El acelerado ritmo de vida que se lleva en la actualidad, unido al estrés y la ansiedad, hace que se olvide lo esencial, que es cuidar el cuerpo. Y sobre todo, atenderlo cuando da señales de que algo no funciona bien.

necesidades del cuerpo

Aliviar el dolor y liberar el estrés

Cuando el cuerpo comienza a enviar esas señales de dolor y cansancio, hay una técnica ancestral infalible. Se trata de la digitopuntura. Se estima que ya se practicaba en la India hace 5.000 años, desde donde fue extendida por el continente asiático y después por todo el mundo.

Quienes recurren a la digitopuntura logran calmar el dolor, integrando el aspecto físico con el psicológico. Derivado de la acupuntura, es un tipo de masaje donde se utilizan los dedos y los nudillos en determinados puntos del cuerpo, y se ejerce presión para liberar la energía.

Lo más complicado es ubicar los puntos de una manera estratégica para lograr el efecto deseado. Para el manejo del estrés, este tipo de masajes es ideal porque los cambios en los pacientes son inmediatos.

Remedios caseros para una vida saludable

El objetivo es no abandonar el cuerpo, y no hay una mejor forma de cuidarlo que utilizar todo lo que sea natural. Una opción es leer blogs como el de https://entorno-natura.com, donde se puede encontrar todo tipo de información al respecto.

Cuando se aplican esas recomendaciones, el paciente puede notar de una manera sencilla y sin empleo de fármacos una gran mejoría. Por eso, cada día más personas en el mundo se suman a llevar un estilo de vida saludable, ya que cuidar la salud con una adecuada alimentación y con la utilización de remedios caseros, está comprobado que hay mayores posibilidades de vivir durante más tiempo y con calidad.

Llevar una dieta sana, rica en frutas y vegetales, con la cantidad de proteínas adecuada, se refleja de inmediato en la salud, y ayuda a lograr el balance físico y espiritual deseado.

Curar el dolor de espalda

No hay nada peor que un dolor de espalda, y ello obedece a distintos factores. Uno de los más frecuentes es el que se presenta en su parte baja conocido como lumbalgia. Las causas están enfocadas en el dolor localizado en el nervio ciático, que puede ser tan fuerte hasta el punto de inhabilitar la acción del paciente. El lumbago puede ser producto de la espondilitis anquilosante, enfermedad crónica localizada en las articulaciones de la columna vertebral, donde se registra un dolor muy intenso en la región.

El estrés puede ser otra de las causas, que unida a la ansiedad se puede reflejar en el origen de las contracturas musculares de la región lumbar, registrándose en aquellos que llevan una vida sedentaria y que no hacen ejercicio, sumado a la mala alimentación.

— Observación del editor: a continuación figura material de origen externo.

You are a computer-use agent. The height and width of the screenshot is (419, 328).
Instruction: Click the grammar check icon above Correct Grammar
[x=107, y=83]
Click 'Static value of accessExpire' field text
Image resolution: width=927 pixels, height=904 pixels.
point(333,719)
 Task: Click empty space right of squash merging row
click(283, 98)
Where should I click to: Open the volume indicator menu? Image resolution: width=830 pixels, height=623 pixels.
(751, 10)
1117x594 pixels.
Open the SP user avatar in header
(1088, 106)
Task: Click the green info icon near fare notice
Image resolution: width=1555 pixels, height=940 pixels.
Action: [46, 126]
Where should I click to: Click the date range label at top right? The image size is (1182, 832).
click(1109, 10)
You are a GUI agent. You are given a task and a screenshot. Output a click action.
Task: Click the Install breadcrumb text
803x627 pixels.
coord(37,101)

El tratamiento del dolor dependerá del diagnóstico, donde el médico especialista al detectar el origen aplicará el tratamiento con ejercicios e incluso remedios naturales como los masajes con aceite de romero, que son muy efectivos.

Una vida plena sin ansiedad

Mens sana in corpore sano. Si se aplica este principio, cuando la ansiedad domina el cuerpo hay que buscar a psicólogos Bilbao ansiedad. Un buen psicólogo puede orientar con terapias basadas en el compromiso personal, porque nadie escarmienta en cabeza ajena.

A través de talleres y de la mano de personal especializado se logra canalizar la ansiedad, un problema de salud propio de la sociedad moderna. De hecho, la ansiedad es fruto del estrés en exceso, y las consecuencias son muy variadas. Lo principal es saber identificar el problema para orientarse hacia la solución. Es tal el impacto que se puede aprender a prevenir el estrés y la ansiedad para pensar con claridad y salir adelante, impidiendo ese bloqueo mental que casi siempre lo acompaña.

Mediante la psicoterapia, estos profesionales ayudan a lograr una vida feliz y productiva. También trabajan el coaching como parte del entrenamiento personal para conducir al individuo a lo que realmente quiere ser, cuyo objetivo es tener una vida plena.

Si se aplican todas estas estrategias se puede inferir que siempre hay que atender las señales que el cuerpo emite, porque el riesgo está latente. Atenderlo a tiempo propiciará una mejor calidad de vida, el camino perfecto a la felicidad y la plenitud.